EXERCISE
Using the entries below, say how many of the lines carry "will". Write the number alone.

(Stored items)
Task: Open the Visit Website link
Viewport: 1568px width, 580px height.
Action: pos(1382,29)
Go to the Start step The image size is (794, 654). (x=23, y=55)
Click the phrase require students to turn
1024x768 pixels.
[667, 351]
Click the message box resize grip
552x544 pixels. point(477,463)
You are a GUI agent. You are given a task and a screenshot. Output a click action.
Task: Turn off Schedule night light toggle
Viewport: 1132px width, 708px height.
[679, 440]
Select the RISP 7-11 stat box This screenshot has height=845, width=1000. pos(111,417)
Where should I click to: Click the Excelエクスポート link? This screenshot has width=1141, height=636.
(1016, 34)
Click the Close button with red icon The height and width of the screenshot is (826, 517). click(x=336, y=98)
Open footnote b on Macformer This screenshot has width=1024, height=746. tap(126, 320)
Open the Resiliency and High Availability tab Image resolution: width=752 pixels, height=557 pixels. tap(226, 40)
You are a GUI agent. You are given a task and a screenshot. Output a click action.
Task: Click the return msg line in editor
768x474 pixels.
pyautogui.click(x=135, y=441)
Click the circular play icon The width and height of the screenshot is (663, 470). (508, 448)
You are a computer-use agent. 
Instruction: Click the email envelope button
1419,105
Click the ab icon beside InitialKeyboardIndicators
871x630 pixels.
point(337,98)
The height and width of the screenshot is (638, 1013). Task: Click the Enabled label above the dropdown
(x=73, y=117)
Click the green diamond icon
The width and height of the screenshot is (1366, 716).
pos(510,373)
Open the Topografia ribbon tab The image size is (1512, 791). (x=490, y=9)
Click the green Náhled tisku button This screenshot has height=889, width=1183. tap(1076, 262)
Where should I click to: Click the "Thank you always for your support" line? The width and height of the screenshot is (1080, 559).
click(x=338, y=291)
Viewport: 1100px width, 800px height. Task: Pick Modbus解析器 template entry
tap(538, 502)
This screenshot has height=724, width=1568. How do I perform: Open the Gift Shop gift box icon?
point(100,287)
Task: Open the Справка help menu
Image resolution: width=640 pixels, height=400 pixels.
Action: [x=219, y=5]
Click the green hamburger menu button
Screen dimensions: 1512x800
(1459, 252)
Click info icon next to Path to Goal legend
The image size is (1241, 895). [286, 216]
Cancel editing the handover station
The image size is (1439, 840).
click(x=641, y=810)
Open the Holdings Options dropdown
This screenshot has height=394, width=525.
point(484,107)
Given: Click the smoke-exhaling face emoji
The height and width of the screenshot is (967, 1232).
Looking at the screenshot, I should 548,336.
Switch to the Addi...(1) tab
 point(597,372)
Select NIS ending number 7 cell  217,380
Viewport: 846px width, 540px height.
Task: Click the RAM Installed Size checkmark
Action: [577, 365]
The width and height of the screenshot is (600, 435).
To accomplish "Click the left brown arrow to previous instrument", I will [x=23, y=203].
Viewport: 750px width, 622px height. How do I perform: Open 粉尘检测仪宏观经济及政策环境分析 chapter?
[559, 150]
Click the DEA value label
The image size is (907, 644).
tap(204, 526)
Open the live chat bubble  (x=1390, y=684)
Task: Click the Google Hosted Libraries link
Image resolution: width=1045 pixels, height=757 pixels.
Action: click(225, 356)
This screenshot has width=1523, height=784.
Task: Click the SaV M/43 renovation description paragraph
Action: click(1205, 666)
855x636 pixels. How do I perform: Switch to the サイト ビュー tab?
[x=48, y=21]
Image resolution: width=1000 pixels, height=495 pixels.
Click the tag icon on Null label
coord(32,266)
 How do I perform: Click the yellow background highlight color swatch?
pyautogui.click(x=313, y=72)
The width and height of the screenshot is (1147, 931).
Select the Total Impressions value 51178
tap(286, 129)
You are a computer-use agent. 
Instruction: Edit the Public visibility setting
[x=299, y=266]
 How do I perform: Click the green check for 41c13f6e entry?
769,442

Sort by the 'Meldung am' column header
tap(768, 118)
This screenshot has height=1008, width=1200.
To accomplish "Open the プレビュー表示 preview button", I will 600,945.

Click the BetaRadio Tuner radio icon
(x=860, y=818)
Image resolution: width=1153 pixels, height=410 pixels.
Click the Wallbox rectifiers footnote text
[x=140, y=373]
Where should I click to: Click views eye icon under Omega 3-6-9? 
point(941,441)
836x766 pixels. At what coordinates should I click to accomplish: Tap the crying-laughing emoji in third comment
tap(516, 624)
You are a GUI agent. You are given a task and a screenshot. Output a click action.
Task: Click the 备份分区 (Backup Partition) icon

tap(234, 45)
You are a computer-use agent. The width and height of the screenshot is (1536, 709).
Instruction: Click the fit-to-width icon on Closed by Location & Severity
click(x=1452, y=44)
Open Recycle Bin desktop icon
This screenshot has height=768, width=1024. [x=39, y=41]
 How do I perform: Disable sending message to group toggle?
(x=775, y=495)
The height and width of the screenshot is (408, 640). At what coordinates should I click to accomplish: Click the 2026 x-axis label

SOLUTION TO THE PROBLEM
2